History of the Jewish kings is irrelevant to my daily life; what is relevant is what they say in the Bible and what they do; the combined message. They might as well be fictitious for all I know, but it's the message behind the story that counts.

You say they all believed in the Prophets. So the Bible says. And for all practical purposes we believe it too, but it's not their historical reality or fiction that matters but the message they project.
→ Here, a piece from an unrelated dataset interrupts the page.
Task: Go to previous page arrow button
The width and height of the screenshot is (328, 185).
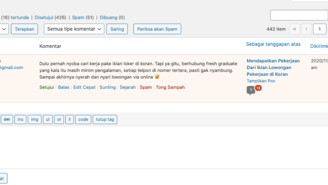Action: pyautogui.click(x=306, y=29)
As for historical veracity of the Bible, that is a matter of debate as you know. Very few things mentioned in it are readily verifiable, including any reference by anyone (save for Josephus, in pasisng, and some 30 years later, and based on what he has been told by Christians!) who make reference to Christ. If His presence was such a threat to the Jews and to Rome, something other than the Bible would surely be recorded. Yet, mysteriously, nothing of God's presence, no relics of His have been preseved, although they are the holiest of holies -- the ark, the tablets, the grail, the cross, etc.

We make sure our family hairlooms are passed on from generation to generation, yet we lose things God touched, save for a written account we call the Bible. Why? Because nothing else matters except His message, A. Things of this world that were His would become the subject of worship, people would fight over them, so God made sure nothing of His that is material is preserved. Only His Spirit.

3,883 posted on 03/21/2006 11:56:44 AM PST by kosta50 (Eastern Orthodoxy is pure Christianity)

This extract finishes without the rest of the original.